One additional influence is the of sufficient wage. Most people are most keenly interested in having income sufficient to live on, in some style considered in their social sphere to be decent. When wages across society fall below this level, revolutions occur. But do wages ever rise above it? Employers are sensitive to these dynamics, and as part of their wage setting know what workers will put up with, regardless of productivity, fairness, revenue, etc. This is particularly relevant with the addition of women to the workforce. What used to be regarded as a decent wage, in that it supported a family, now only has to support half a family, since most families have two earners. The perverse effect of women entering the workforce is thus, on this admittedly vague social theory, not only to subject them to outright socially based discrimination, but to lower the general level of wages, insofar as employers can get away with that without generating an insurrection. 

The value of the federal minimum wage over time.

Now we are at a dramatic point, where a soaring stock market rides on ever-higher profits taken by US businesses, while a vibe-cession and plunging consumer sentiment show that most Americans are struggling, unhappy, and underpaid. Billionaires are sprouting like mushrooms, each of whose dollars is taken from the hands of labor. So what is fair, and what do workers deserve? We need to take a whole-society view here, rather than confining ourselves to what pure capitalism sees as an ideal. Much of income inequality comes from a minimum wage that simply has not kept up, not even with inflation, let alone with worker productivity. A recent book outlines much of the evidence, but it is well known that raising minimum wages is hugely positive, increasing economic activity and helping low-power workers get a fairer deal out of the system, at very little cost to job creation or profits. The authors suggest (very modestly, one must say) generally keeping minimum wages at sixty percent of the median wage, which is currently 64,000 per year, thus would work out to about $18.50 per hour. Lower pay than that generally reflects power dynamics of oppression, and feeds into bad working conditions and the maintenance of low-value industries.

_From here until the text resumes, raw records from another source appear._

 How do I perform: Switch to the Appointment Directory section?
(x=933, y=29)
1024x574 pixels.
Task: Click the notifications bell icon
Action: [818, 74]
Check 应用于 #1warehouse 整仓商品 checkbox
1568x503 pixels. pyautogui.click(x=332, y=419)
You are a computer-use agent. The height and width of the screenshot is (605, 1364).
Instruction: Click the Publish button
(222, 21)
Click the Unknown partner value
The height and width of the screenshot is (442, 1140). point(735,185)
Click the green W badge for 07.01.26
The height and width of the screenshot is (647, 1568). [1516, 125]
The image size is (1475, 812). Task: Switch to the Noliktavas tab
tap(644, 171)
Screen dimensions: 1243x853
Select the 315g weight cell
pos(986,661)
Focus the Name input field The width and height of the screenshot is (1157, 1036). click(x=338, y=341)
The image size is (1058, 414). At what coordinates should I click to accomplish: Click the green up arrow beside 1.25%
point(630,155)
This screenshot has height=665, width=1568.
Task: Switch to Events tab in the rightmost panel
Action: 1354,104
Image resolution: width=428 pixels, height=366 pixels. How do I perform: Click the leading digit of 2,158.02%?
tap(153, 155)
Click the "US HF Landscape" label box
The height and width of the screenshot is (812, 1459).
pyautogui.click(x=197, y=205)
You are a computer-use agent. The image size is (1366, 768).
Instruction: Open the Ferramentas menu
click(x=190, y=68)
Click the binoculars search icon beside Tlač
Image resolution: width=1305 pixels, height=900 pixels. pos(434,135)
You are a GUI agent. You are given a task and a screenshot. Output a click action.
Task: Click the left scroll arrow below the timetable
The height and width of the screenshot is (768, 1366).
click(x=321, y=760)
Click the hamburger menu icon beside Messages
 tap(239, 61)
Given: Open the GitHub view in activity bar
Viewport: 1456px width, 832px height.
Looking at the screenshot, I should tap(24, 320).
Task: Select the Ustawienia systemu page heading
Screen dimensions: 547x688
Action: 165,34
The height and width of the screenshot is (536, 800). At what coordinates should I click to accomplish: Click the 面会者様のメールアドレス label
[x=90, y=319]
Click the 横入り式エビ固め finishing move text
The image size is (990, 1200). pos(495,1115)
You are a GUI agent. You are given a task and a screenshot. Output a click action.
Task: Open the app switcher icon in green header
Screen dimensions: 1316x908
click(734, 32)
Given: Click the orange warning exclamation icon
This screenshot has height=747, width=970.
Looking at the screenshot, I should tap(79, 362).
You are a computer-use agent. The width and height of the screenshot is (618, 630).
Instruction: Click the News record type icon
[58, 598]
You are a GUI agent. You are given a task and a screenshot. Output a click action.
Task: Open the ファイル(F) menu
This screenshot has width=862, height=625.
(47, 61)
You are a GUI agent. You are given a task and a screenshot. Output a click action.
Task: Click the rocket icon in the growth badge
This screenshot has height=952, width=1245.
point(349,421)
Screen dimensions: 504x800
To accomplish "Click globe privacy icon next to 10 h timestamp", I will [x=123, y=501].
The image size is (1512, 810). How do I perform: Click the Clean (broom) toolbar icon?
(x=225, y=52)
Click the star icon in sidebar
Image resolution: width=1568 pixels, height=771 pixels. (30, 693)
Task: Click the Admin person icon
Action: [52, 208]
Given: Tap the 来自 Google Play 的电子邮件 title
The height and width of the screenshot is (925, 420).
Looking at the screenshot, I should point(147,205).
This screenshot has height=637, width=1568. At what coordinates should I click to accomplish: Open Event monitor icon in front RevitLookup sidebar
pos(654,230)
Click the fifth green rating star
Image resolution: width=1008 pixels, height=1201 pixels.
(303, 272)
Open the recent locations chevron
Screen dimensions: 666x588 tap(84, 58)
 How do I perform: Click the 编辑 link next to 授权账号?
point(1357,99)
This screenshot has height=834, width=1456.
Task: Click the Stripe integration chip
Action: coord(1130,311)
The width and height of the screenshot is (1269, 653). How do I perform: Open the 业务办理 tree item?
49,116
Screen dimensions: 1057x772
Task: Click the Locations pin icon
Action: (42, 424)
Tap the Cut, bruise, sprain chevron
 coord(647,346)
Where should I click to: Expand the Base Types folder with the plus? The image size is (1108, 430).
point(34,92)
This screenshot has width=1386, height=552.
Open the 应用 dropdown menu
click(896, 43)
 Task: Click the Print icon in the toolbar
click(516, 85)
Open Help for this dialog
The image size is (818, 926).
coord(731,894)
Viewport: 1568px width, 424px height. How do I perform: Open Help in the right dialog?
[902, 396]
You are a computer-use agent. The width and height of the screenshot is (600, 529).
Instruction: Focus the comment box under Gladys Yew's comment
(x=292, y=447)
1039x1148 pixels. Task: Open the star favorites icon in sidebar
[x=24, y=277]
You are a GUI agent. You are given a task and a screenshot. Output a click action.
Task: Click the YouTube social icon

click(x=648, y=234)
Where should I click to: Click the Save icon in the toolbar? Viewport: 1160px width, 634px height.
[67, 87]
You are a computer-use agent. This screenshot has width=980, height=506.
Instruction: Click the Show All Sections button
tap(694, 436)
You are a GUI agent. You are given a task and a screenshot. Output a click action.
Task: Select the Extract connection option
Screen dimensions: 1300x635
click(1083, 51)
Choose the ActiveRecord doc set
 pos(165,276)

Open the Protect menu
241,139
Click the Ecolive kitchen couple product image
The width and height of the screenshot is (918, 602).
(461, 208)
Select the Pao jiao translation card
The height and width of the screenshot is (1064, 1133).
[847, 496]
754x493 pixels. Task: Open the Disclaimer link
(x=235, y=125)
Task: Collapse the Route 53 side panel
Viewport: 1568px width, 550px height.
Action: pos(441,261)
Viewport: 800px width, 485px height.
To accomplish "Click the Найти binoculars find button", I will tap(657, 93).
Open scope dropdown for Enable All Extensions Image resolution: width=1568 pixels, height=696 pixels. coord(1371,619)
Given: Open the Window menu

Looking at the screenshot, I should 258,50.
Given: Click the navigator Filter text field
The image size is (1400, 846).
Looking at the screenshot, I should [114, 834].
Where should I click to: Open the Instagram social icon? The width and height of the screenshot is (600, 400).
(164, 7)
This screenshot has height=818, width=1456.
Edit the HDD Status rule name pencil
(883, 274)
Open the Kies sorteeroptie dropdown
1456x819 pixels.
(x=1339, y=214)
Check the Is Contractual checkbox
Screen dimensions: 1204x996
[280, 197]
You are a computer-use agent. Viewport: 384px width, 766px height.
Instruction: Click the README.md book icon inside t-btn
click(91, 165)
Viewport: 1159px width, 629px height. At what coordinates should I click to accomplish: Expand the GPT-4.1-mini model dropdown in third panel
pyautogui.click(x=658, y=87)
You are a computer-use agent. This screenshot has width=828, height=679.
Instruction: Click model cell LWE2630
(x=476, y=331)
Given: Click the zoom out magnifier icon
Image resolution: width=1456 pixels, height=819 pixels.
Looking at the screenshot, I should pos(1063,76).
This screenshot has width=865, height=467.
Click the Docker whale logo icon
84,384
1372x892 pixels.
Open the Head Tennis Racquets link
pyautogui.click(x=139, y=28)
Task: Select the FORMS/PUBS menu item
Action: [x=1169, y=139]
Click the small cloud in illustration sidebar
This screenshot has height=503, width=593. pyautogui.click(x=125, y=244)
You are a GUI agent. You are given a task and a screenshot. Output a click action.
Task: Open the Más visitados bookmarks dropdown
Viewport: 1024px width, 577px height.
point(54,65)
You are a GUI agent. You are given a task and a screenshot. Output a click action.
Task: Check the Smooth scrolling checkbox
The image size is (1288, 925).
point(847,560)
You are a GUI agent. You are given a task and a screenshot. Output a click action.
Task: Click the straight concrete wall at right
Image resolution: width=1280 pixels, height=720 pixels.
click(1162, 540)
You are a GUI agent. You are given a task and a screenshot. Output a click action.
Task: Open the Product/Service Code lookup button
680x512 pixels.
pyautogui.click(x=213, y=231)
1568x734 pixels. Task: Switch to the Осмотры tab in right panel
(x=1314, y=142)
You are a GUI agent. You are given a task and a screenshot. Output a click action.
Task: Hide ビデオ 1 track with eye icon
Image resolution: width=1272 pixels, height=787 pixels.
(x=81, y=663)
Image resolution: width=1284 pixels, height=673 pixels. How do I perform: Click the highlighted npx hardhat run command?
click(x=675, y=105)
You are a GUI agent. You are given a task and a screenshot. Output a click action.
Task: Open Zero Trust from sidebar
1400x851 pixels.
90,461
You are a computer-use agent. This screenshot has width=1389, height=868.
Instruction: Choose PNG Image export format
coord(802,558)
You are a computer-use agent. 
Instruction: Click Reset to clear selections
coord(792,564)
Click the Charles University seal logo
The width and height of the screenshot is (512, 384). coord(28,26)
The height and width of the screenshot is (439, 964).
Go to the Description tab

At the upper end, a new social contract needs to be drawn up to re-orient the corporation to a more socially positive role. Competition, which is the most important discipline on businesses, needs to be fostered. Taxation needs to be raised and made fairer, removing escape hatches, offshore shelters, conduits, etc. Capital needs to be taxed at least equivalently with labor, not less, as is shamefully done now. The chances of any of this taking place in the corrupt environment of the current administration and congress is nil, obviously, but if they won't do it, then the workers they are so blatantly betraying have the votes to forge a new path.